Алекс уверенно встаёт между её ног, чуть задрав узкую юбку, а она даже не может возразить — ощущает себя податливой глиной. Внутри настолько пусто, что отчаянная попытка найти хоть крупицу себя не оправдывается. Всё растворяется, как упавшее в глубокий колодец, и кроме желания согреться не остаётся ничего. Пальцы на бёдрах прохладные, а касания — собственнические, ничуть не сомневающиеся.

— Согрей меня, — отчаянно шепчет темнота внутри неё, а руки почти панически цепляются за крепкие мужские плечи, чтобы не утонуть в стуке молоточков по вискам.

Она теряется, и выход может быть только подчиняющего цвета грязного шоколада, только в бархате повелительного тона:

— Научись просить правильно.

Правильно? О чём он вообще? Пусто. Как же пусто и холодно, и чёрт, пусть эту пропасть в груди заполнит хоть что-то. Хотя бы жар его тела. Хоть какая-то эмоция. Он не может бросить её сейчас. Он поможет. Поможет же? Папочка…он никогда не бросит, если только быть послушной.

— Пожалуйста, — выдает Эми, ловя его парализующий взгляд. Горящий чёрным пламенем и плавящий. Короткая ухмылка, победная, и Алекс решительно подаётся вперёд, впиваясь в неё настойчивым поцелуем.

Громкое название для традиционного сплетения, потому как он попросту вгрызается в её губы, пропитывает вкусом терпкого чернослива и пепла. Но это не имеет значения, потому что лёгкие обдаёт чистым пламенем, а значит — она жива. Выжила, несмотря ни на что. Папочка гордится… И прочь сомнения, она и правда, всё сделала, как должна была. Бесстыдно смыкает ноги на пояснице Алекса, только ногти впиваются в его плотный пиджак до белеющих пальцев.
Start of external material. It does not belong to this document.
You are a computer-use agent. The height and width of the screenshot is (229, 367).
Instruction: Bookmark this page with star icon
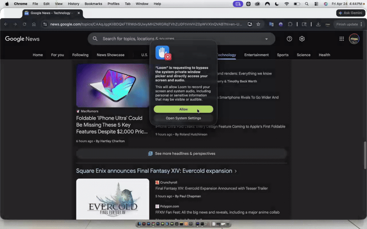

В нескольких футах от них два трупа истекают кровью, но эмоций они больше не вызывают никаких. Словно обрезаются провода к человечности и всему обычному, что раньше гирями совести и чести тянуло ко дну. Физическое удовольствие — от того, как властно сжимают бёдра эти сильные руки, подбираясь к краю чулок — становится на первый план. Он не собирается знакомиться или церемониться долго, просто дать ей то, что может помочь забыть здесь и сейчас — а большего она и не просит. Рывок, с треском заклёпок распахивая белую блузку, открывая вид на полушария груди. На пол отлетает микрофон, и Эми не сомневается, что вездесущий Босс, который, вероятно, в курсе даже цвета её белья, знал о ведущейся записи.